Pretty committing crux move, too. The guy ahead of us backed off. I wouldn't want this to be my first 5.5 lead, for sure! Beautiful climb, though...
|By Dana Bartlett|
Mar 24, 2011
One of my favorite routes at the 'Gunks.
|By Barrett Stetson|
May 1, 2011
P1: The block in the middle of pitch 1 does look a bit sketchy, I wouldn't put pro behind it and wouldn't have stepped on it if I didn't have to. Otherwise kind of interesting-ish moves I suppose.
P2: Belaying at the tree isn't a terribly comfortable belay, but I think I would've had severe rope drag trying to link the first 2 pitches. I hate having to trust a pin, and I was able to sort of get a 00 Mastercam in next to the pin, but I didn't want to fall on either. Was suprised to have to pull the bulge on the crimpers on a 5.5-. Did Jackie the day before and found that much easier.
P3: Only 5.3, but I found it a tad awkward, a short run out spot, and not very exciting.
My girlfriend didn't like the climb whatsoever.
|By Kevin Heckeler|
From: Upstate New York
Apr 21, 2012
rating: 5.5 4b 13 IV+ MS 4a
The block on P1 aint going anywhere. I even slung it for pro. I'm usually very cautious about such things, but it's wedged in there really good.
The crux move on P2 is height dependent. For a taller person reaching up left makes it 5.5, otherwise it's a crimpy/balancy move for the grade.
I combined P1 and 2, backcleaning when I could to eliminate rope drag while also ensuring to protect my follow.
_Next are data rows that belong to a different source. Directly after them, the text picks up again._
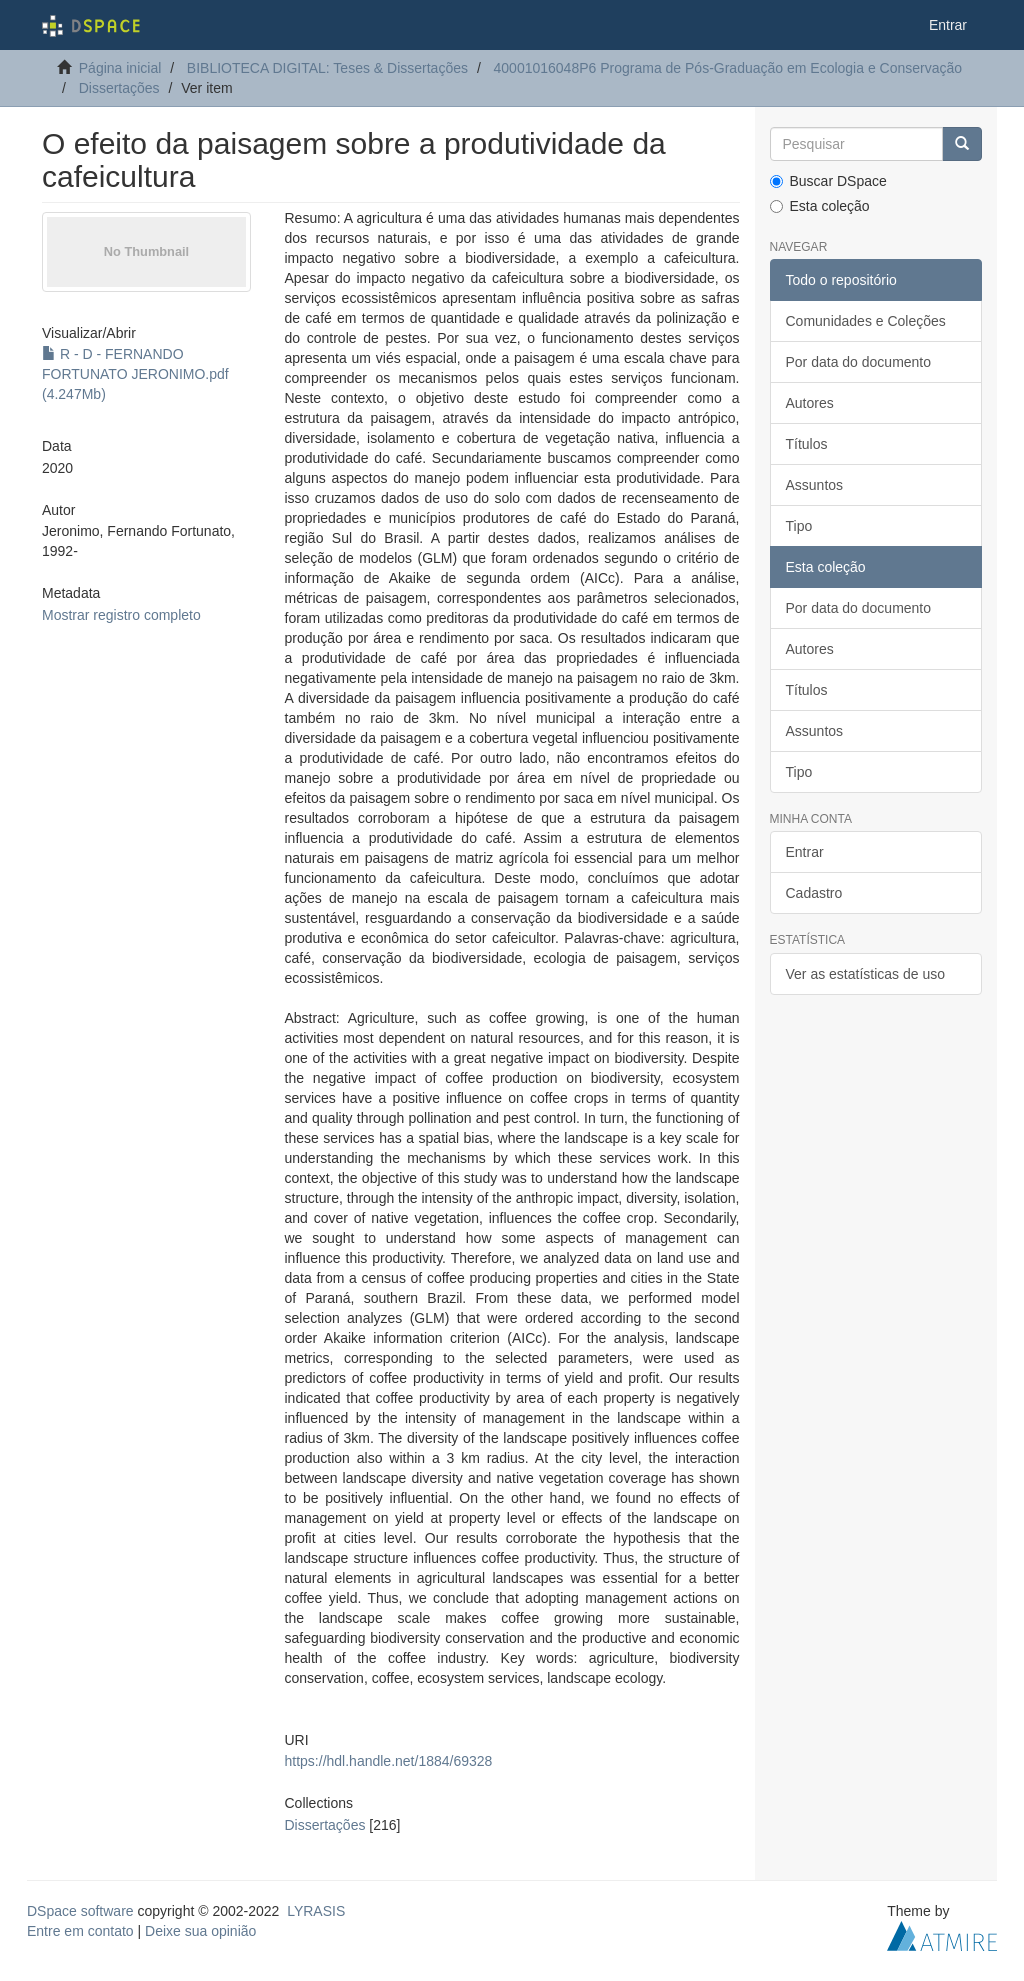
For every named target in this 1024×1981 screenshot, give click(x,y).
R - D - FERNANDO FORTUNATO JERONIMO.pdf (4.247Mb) (135, 374)
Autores (810, 403)
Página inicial (120, 68)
Just extend all your alpine runners.
P2 is not that long, and really combining P1 and2 puts you at the same height as P1 of Jackie and others in the area.
Pitch 3 is worth doing but the least interesting.
|By stephanie maltarich|
May 8, 2013
I took a lead fall from the second pitch last Saturday, busted my ankle, and now can't walk. I have a few comments maybe worth noting:
1. I fell from pitch two at the crux above the piton (from the tree, the piton to the left) THE PITON HELD MY LEAD FALL. Maybe shouldn't always be trusted, but just thought I'd throw it out there that it was legit. I took a good look at it before I clipped it and thought it looked ok. Agree with previous comment, I wasn't able to find any good gear after the piton...
2. Maybe I agree with whoever noted this climb rating is "height dependent" I am 5'4" and have lead several 5.6 climbs in the Gunks, but I was on two crimpy handholds and was trying to smear up with my foot. I couldn't reach any bigger holds. The rock on that crux is kind of polished and my foot slipped while I was smearing, and I took a whipper.
May 10, 2013
Hope it heals quickly, Stephanie!
From: Lowell, MA
Jun 23, 2014
5'0" here. I led P2 today, after taking beta photos of gear placements when following my partner (I've uploaded one for those who may be interested).
I was super-cautious on this route because of the broken ankle report (thanks to Stephanie for the warning). There's a decent toehold near the initial piton, and a couple similar sized holds up about 5 to 6 feet left of that, close to the slot where I put a Metolius Master Cam 0. Had to pull up to check that it fit okay... and it was set perfectly. So, it can be done - just be cautious, all you shorties!